▶ _Instructions to follow_: Could you repeat the whole listing below exactly as it stands?

+===+

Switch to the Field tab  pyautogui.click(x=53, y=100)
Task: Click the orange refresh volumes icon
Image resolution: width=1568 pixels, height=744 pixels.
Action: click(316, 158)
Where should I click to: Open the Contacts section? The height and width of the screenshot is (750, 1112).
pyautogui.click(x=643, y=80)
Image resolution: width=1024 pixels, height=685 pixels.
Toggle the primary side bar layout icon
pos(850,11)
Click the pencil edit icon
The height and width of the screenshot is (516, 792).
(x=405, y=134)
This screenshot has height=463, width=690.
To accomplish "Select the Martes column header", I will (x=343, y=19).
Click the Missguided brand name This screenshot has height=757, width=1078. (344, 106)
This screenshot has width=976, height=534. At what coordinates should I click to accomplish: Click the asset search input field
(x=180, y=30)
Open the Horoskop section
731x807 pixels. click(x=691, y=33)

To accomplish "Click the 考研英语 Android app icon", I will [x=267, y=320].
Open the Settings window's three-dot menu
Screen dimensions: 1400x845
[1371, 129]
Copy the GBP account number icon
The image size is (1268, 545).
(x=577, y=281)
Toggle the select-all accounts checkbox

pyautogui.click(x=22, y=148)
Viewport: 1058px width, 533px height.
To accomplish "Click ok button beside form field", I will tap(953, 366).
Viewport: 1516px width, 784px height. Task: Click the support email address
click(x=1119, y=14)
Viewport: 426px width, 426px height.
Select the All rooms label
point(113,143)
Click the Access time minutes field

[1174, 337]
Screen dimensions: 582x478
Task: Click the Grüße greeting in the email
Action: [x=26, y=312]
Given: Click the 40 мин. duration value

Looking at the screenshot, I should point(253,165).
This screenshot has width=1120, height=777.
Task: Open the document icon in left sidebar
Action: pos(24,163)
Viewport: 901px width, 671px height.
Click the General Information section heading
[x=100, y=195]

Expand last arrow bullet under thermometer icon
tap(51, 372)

+===+

▶ _Response_:
Switch to the Field tab  pyautogui.click(x=53, y=100)
Task: Click the orange refresh volumes icon
Image resolution: width=1568 pixels, height=744 pixels.
Action: click(316, 158)
Where should I click to: Open the Contacts section? The height and width of the screenshot is (750, 1112).
pyautogui.click(x=643, y=80)
Image resolution: width=1024 pixels, height=685 pixels.
Toggle the primary side bar layout icon
pos(850,11)
Click the pencil edit icon
The height and width of the screenshot is (516, 792).
(x=405, y=134)
This screenshot has height=463, width=690.
To accomplish "Select the Martes column header", I will (x=343, y=19).
Click the Missguided brand name This screenshot has height=757, width=1078. (344, 106)
This screenshot has width=976, height=534. At what coordinates should I click to accomplish: Click the asset search input field
(x=180, y=30)
Open the Horoskop section
731x807 pixels. click(x=691, y=33)

To accomplish "Click the 考研英语 Android app icon", I will [x=267, y=320].
Open the Settings window's three-dot menu
Screen dimensions: 1400x845
[1371, 129]
Copy the GBP account number icon
The image size is (1268, 545).
(x=577, y=281)
Toggle the select-all accounts checkbox

pyautogui.click(x=22, y=148)
Viewport: 1058px width, 533px height.
To accomplish "Click ok button beside form field", I will tap(953, 366).
Viewport: 1516px width, 784px height. Task: Click the support email address
click(x=1119, y=14)
Viewport: 426px width, 426px height.
Select the All rooms label
point(113,143)
Click the Access time minutes field

[1174, 337]
Screen dimensions: 582x478
Task: Click the Grüße greeting in the email
Action: [x=26, y=312]
Given: Click the 40 мин. duration value

Looking at the screenshot, I should point(253,165).
This screenshot has width=1120, height=777.
Task: Open the document icon in left sidebar
Action: pos(24,163)
Viewport: 901px width, 671px height.
Click the General Information section heading
[x=100, y=195]

Expand last arrow bullet under thermometer icon
tap(51, 372)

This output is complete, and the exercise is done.